Senhoritas réalisé par Mykaela Plotkin propose un récit tonique, enlevé et vraiment plaisant sur Lívia, une architecte à la retraite de 70 ans qui redécouvre les choix de la sexualité grâce au retour au Brésil de son amie Luci à la fois botoxée et fort délurée.
Avec Cuadrilátero, Daniel Rodríguez Risco centre, pour son sixième film, son récit sur une famille pathologiquement normée. Adriana, son mari et leurs deux enfants suivent une routine stricte dans un univers qui ne laisse aucune place à la spontanéité à l’image du terrain de volley divisé en quatre secteurs.
Cette routine va être dynamitée par l’arrivée d’un cinquième enfant. Le traitement flirte avec le fantastique et souligne l’absurdité de la norme d’autant qu’elle est intériorisée par tous les membres de la famille y compris par le cinquième qui se trouve, dans un premier temps, complètement ostracisé. Un film inattendu et imprévisible. Une vraie surprise trop peu conventionnelle pour rencontrer le public comme le jury.
Enfin quatre films prennent en compte la réalité du monde. Directement avec Penal Cordillera et Raíz, plus indirectement avec El ladrón de perros et enfin Zafari.
Avec Penal Cordillera, Felipe Carmona, pour son premier long métrage, choisit d’affronter le passé criminel de la dictature de Pinochet. Cinq officiers supérieurs purgent, pour crimes de guerre et crimes contre l’humanité, une peine de plus de 800 ans dans une prison de luxe au pied de la Cordillère dans laquelle le personnel pénitentiaire fait fonction d’employés de maison... Malheureusement, les travers du premier long métrage obèrent le propos. La ligne narrative (obligée) de l’homosexualité qui donne lieu à une séquence de meurtre fantasmatique, la séquence-référence à La Grande Bouffe, ou encore le film muet en noir et blanc et en format 1,33, autant de digressions qui ralentissent la progression du récit, finalement, nuisent grandement à la cohérence de l’ensemble et partant à l’efficacité et à la portée du propos.

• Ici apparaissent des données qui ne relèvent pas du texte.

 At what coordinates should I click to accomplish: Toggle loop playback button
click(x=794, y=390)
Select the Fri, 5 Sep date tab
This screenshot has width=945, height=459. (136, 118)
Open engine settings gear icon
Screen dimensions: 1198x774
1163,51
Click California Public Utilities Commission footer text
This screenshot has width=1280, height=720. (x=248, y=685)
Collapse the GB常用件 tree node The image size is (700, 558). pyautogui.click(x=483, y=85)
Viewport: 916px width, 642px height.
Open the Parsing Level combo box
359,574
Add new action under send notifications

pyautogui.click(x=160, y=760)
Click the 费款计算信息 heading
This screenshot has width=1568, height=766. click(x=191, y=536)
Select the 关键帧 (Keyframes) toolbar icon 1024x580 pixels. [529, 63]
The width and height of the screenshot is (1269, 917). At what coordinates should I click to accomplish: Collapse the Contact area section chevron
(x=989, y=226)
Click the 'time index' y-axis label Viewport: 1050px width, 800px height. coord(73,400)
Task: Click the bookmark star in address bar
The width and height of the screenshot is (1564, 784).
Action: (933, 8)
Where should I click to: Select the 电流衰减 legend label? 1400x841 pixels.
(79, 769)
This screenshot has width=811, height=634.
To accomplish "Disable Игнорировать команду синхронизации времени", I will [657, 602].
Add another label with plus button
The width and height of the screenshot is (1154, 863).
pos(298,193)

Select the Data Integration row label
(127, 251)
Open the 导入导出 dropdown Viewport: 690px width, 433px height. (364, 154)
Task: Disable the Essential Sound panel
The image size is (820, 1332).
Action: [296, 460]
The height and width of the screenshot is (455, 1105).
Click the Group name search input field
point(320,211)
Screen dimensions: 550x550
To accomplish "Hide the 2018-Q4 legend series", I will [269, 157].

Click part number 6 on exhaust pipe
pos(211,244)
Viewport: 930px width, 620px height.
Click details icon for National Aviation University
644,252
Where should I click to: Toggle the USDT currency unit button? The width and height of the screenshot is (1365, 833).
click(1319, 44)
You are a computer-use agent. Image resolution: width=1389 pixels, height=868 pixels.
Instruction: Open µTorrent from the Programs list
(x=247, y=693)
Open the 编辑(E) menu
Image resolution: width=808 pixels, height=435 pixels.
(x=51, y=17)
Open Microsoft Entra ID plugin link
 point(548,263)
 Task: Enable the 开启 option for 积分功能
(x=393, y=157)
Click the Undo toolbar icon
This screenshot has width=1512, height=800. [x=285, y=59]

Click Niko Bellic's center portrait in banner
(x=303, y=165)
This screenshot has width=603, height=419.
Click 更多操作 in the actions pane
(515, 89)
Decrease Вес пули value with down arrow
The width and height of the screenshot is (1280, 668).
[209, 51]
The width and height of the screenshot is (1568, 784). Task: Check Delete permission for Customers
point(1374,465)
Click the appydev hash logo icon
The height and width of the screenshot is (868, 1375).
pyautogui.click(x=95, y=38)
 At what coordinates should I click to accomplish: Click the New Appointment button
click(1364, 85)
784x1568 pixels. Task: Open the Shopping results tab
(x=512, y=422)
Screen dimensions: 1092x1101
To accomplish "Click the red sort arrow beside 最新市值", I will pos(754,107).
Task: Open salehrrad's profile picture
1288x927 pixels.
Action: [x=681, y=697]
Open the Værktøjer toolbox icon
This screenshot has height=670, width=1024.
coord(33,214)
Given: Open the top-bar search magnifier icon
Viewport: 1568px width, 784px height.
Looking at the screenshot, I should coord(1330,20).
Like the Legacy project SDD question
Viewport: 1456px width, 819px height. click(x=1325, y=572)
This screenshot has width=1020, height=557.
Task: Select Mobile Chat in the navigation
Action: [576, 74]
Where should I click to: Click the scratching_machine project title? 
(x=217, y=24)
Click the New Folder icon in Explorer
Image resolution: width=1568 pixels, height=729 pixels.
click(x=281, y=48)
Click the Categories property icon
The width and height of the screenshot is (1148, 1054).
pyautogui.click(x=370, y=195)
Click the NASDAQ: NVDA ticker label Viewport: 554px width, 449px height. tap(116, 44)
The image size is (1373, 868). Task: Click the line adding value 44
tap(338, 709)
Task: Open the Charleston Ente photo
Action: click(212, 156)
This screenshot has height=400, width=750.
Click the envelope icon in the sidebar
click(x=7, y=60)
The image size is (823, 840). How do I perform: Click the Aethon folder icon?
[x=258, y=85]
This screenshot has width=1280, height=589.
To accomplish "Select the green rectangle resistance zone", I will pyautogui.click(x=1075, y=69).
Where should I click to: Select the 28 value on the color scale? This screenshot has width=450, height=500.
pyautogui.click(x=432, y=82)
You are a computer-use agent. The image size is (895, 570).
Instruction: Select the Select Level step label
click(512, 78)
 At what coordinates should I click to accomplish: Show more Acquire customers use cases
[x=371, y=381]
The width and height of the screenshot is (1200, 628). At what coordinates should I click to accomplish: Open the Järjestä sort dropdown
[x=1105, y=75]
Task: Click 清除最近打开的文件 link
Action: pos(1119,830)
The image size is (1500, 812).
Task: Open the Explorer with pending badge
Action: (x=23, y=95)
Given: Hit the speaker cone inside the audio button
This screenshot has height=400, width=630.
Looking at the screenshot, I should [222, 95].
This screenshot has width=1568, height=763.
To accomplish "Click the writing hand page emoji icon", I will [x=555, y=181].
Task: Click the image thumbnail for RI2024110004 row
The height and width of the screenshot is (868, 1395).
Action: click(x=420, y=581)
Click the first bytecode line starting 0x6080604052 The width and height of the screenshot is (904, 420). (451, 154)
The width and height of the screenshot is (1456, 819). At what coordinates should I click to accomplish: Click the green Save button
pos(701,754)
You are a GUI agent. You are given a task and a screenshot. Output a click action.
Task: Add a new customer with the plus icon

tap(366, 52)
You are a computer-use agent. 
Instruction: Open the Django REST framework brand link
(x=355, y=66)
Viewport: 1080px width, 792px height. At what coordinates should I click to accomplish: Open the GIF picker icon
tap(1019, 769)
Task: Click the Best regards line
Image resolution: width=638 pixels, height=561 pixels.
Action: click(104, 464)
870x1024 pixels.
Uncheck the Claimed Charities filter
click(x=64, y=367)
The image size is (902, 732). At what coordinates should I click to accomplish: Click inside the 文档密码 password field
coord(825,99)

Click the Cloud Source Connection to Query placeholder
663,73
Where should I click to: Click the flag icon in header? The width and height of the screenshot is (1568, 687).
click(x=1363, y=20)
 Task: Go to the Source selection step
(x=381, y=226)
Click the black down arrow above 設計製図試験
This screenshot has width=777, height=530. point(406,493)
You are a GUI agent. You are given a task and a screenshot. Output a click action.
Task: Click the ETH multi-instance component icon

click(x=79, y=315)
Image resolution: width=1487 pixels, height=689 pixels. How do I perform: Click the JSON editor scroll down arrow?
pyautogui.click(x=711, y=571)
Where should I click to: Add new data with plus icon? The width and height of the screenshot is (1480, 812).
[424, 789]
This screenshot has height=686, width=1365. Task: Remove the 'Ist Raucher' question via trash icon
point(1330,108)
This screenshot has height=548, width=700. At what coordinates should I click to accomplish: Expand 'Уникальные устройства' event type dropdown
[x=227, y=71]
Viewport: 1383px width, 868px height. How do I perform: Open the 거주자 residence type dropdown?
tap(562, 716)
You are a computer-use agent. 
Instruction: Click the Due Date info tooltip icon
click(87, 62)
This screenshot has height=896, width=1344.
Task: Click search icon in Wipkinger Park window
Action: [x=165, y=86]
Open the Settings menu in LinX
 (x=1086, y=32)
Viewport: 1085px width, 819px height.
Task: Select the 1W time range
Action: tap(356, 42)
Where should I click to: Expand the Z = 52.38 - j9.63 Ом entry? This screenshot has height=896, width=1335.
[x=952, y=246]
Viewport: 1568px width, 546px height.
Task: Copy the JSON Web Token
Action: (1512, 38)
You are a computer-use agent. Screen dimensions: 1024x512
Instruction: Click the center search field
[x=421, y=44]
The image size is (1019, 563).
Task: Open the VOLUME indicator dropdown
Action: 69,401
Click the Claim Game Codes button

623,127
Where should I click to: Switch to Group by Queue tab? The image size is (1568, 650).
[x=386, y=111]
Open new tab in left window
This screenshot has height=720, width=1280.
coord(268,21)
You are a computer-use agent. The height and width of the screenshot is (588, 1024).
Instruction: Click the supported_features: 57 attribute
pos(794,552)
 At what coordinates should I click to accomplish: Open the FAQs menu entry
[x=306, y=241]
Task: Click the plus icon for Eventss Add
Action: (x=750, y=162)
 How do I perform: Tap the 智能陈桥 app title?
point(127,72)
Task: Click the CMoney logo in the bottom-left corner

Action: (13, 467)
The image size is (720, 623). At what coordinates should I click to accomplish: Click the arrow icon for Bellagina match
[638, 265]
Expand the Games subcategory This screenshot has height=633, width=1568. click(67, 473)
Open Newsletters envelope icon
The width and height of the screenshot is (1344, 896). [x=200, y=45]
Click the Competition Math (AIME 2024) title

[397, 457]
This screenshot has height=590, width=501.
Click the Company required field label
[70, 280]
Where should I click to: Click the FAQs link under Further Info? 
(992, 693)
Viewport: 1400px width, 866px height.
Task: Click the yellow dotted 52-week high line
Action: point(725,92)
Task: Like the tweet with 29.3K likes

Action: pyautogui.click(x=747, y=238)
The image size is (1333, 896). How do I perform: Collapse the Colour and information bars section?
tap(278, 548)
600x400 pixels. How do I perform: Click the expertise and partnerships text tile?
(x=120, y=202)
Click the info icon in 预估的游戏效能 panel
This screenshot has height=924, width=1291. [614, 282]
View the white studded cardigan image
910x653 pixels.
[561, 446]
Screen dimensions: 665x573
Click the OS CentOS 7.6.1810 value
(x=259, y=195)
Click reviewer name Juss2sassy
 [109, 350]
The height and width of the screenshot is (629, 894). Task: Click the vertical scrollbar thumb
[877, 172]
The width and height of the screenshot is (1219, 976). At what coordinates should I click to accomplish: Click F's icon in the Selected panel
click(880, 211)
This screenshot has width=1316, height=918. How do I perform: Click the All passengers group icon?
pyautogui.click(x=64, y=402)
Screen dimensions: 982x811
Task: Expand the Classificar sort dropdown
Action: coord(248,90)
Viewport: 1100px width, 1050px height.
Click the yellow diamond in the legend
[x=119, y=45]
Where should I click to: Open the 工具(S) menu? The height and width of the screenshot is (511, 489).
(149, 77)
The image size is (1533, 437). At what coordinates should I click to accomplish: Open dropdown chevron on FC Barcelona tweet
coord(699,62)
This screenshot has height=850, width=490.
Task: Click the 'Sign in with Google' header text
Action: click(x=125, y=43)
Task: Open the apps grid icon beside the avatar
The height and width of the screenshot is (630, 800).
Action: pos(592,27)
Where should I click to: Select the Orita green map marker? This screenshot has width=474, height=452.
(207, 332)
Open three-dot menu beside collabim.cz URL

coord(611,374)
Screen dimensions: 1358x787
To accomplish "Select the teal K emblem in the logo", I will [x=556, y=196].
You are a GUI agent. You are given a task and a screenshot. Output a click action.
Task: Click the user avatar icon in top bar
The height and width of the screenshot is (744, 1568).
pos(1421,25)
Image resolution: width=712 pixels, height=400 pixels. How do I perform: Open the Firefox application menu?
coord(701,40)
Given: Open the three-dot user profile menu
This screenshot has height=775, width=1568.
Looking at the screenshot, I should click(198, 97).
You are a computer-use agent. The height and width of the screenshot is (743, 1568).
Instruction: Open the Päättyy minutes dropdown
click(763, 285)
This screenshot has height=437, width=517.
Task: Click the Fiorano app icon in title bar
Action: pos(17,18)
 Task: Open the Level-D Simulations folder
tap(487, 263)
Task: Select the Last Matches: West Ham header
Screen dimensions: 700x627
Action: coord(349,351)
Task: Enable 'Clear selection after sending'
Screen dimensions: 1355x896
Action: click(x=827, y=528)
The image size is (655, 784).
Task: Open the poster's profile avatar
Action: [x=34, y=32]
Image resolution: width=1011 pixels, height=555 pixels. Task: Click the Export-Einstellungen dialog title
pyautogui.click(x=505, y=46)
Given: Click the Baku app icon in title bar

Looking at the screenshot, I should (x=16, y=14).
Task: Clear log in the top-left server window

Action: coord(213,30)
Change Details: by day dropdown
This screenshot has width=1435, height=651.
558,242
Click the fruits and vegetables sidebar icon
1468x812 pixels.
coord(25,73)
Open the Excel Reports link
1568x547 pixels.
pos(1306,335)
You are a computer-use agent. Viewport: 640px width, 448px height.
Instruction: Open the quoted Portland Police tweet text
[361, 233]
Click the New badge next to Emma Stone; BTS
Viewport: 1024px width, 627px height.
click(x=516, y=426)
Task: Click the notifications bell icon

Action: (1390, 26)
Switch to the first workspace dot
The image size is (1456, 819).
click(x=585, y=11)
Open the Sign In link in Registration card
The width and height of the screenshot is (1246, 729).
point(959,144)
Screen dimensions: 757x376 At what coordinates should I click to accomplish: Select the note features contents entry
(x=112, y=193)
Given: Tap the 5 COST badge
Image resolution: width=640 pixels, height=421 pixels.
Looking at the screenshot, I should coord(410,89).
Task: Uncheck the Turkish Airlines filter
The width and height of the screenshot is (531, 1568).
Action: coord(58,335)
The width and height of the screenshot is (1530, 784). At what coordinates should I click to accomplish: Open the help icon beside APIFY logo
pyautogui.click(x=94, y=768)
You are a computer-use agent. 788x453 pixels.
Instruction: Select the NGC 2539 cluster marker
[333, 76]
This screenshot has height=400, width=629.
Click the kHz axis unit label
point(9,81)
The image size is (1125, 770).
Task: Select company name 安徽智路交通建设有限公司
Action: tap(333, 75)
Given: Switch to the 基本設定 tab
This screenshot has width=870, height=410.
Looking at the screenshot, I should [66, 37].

Raíz de Franco García Becerra a obtenu le prix coup de cœur du jury. Pour son second long métrage, Franco García Becerra a choisi de tourner en langue quechua ce récit sur la lutte des éleveurs d’alpagas contre l’expansion de la mine. Récit conventionnel certes mais rondement mené qui nous ramène aux années 70, à Jorge Sanjines et à son Sang du Condor… L’exception qui confirme…
A travers le récit de El ladrón de perros, Vinko Tomicic dont c’est également le premier long métrage, met en scène une relation compliquée entre un ado contraint de faire un petit boulot de cireur de chaussures pour financer ses études (découvert, il est harcelé par ses camarades de classe plus fortunés) et un tailleur vieillissant et solitaire (impeccable Alfredo Castro). Les rues de La Paz servent de décor mais donnent à voir la pauvreté de la capitale de la Bolivie. Quant aux conditions de vie de cet ado, elles le contraignent, outre à cirer les chaussures dans les rues, à squatter pour avoir un toit et, enfin, à voler le chien du tailleur qui lui a fait confiance…
Enfin Zafari de Mariana Rondón. Pour son quatrième long métrage, la réalisatrice vénézuélienne plonge les spectateurs dans une dystopie très bien menée et donc vraiment convaincante où les Vénézuéliens sont contraints à l’exil par des conditions de vie de plus en plus insurmontables, insupportables... Zafari, l’hippopotame du zoo de Caracas, connaîtra une fin tragique à la manière des animaux de celui de Paris lors du siège de la guerre franco-allemande de 1870.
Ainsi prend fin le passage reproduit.